QUITE APART from the harsh words and the hurled insults, the grim expressions and the body language on the Tory backbenches showed that John Major's 51st birthday was not going to be his happiest, despite the routine cheers as he entered the chamber. It could even be his last as Prime Minister, MPs said last night.

If discomfort and embarrassment, hostility too, can be judged by the numbers of folded arms and studied feet and 'let's get it over with' expressions, those emotions ran deep yesterday. Labour lapped them up.

Tony Marlow, the Tory maverick who shocked Mr Major during the Commons exchanges with his challenge that he should resign, claimed afterwards that the Prime Minister was 'politically . . . terminally dead. He has no credibility at all'.
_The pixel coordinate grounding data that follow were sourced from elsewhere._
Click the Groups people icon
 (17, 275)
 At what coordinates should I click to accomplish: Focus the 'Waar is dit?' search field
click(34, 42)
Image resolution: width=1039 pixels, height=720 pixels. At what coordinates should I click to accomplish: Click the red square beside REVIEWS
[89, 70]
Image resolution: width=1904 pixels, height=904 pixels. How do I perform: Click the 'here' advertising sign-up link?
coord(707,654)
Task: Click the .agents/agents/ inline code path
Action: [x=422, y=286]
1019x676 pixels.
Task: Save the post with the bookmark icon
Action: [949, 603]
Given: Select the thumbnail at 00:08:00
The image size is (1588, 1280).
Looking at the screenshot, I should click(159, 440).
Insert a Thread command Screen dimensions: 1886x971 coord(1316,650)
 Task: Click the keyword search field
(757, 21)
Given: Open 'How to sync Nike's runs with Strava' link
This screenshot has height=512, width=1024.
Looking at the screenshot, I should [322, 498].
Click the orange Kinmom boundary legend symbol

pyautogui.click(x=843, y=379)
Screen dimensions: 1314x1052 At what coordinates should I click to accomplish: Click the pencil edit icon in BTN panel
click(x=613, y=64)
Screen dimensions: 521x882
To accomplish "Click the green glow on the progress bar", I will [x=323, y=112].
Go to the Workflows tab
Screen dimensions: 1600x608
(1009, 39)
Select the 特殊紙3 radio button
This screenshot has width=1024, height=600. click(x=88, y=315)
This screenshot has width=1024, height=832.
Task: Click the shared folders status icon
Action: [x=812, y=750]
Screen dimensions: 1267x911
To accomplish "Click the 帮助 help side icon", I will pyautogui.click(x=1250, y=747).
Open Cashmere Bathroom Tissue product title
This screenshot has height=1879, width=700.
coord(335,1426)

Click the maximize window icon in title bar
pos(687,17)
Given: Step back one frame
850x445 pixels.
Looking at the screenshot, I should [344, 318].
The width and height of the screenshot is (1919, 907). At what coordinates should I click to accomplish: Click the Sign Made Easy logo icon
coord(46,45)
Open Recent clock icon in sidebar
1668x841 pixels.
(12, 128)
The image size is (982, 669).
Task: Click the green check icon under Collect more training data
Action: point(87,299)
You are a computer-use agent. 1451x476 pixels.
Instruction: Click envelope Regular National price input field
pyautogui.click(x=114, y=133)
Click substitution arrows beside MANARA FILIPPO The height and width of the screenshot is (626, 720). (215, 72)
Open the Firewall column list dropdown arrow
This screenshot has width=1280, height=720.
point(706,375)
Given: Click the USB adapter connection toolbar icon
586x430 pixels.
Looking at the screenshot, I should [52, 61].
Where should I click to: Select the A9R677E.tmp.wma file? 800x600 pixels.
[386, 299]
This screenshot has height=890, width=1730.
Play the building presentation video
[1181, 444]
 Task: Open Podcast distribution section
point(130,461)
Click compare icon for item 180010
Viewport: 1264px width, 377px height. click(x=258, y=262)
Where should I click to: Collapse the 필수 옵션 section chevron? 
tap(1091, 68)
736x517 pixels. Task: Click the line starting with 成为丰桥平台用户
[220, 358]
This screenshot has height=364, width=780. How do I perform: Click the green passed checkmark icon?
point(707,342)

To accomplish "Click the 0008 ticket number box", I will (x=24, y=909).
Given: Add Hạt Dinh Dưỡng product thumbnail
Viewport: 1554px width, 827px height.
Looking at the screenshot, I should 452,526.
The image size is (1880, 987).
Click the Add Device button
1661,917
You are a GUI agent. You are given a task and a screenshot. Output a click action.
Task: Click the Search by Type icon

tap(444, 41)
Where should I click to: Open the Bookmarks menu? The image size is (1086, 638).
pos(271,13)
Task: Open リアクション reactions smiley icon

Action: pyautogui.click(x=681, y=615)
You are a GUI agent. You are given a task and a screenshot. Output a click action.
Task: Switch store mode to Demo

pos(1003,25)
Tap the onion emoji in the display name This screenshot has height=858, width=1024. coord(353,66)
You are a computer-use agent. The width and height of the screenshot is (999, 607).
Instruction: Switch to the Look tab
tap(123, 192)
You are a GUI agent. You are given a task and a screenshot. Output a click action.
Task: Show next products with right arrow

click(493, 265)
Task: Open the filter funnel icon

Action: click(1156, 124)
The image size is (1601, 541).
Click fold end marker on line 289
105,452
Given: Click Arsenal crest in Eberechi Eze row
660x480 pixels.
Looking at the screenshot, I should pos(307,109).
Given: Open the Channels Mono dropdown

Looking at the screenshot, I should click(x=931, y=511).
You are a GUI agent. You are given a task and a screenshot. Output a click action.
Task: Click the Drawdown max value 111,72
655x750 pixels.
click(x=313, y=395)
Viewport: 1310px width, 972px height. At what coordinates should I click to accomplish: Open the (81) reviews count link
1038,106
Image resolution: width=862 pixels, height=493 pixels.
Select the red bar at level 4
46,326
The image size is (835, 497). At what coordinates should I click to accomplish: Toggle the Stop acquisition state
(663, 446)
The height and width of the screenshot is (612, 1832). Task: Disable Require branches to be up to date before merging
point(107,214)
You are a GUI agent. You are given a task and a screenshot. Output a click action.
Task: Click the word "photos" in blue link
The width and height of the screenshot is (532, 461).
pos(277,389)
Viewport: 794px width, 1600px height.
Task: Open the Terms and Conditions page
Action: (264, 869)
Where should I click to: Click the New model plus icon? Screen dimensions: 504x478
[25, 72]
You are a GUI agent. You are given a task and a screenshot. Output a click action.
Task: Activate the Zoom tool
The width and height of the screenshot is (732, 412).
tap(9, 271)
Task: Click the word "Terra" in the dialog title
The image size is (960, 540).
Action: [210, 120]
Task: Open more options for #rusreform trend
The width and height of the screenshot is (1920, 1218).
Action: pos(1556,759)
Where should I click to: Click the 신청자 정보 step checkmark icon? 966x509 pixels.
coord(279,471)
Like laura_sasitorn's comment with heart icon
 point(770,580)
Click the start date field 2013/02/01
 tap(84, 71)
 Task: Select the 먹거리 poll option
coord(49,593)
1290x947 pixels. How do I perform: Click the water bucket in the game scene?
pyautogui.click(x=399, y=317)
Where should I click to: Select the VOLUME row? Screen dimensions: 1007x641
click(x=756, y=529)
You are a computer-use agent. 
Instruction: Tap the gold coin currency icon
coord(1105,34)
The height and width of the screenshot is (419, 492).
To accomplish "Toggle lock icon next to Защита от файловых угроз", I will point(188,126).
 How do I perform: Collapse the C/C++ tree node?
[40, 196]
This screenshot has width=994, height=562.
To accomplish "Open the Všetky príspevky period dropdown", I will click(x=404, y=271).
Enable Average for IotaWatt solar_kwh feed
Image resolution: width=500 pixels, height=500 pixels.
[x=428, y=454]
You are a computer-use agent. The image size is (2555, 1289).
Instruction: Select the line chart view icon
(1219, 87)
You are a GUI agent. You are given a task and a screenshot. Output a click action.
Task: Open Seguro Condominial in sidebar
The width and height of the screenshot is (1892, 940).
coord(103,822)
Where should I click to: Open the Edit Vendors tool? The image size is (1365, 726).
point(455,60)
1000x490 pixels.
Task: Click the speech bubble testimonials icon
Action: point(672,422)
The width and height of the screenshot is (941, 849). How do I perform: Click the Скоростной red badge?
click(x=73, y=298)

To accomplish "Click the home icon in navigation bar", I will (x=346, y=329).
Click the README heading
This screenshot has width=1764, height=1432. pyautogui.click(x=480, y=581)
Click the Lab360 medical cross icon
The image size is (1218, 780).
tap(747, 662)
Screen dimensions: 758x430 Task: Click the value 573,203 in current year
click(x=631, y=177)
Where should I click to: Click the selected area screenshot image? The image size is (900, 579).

The Euro-sceptical Bill Walker, Tory MP for Tayside, said: 'I think the situation today sadly now looks as if there will be a challenge to the leadership in the autumn.'

Sir Marcus Fox, chairman of the backbench 1922 committee, last night strongly dismissed claims that Mr Marlow and fellow anti-Europeans spoke for anyone other than habitual rebels, rejecting talk of a challenge as having 'no substance whatsoever. I consider the whole issue orchestrated by people totally opposed to our entry into Europe'. For once, however, the Euro-sceptics - who predicted yesterday's climbdown from the outset - are not in the vanguard. One said: 'It's too early to say whether there will be a challenge.'

One MP, only mildly Euro-sceptical, declared by contrast: 'Major is finished.' One minister insisted that Mr Major's overtly Euro-sceptical stance last week was a legitimate negotiating tactic, but admitted that such subtleties were lost on the average backbencher: 'I have been round the tea- room,' he said. 'They feel deflated.'

The cumulative effect of the voting climbdown, vacillation over inviting Germans to march in Whitehall, plus rotten local and Euro-election results to come could well make a leadership challenge inevitable, one MP warned: 'It all confirms the public perception that he is weak.' The most likely contender, Michael Heseltine, adopted an expression of impassive neutrality during yesterday's statement.

Labour MPs sought to compound the misery with a tactical decision to mention the figure 27 as many times as possible. Mr Major had been guilty of 'vainglorious assertions of no surrender' last week, followed by a 'humiliating climbdown' yesterday, said John Smith, the party leader. Paddy Ashdown, the Liberal leader, told the Prime Minister: 'You have made a fool of yourself.'

There was little humour, except when Andrew Faulds, Labour MP for Warley East, declared: 'Leadership in the context of your enfeebled Government requires you to be brutal with the eccentric excrescences to your right.' Douglas Hurd pointed smilingly to Kenneth Clarke, sitting on the Prime Minister's right, who until Monday was one of the most militant critics of the concessions that were eventually wrought.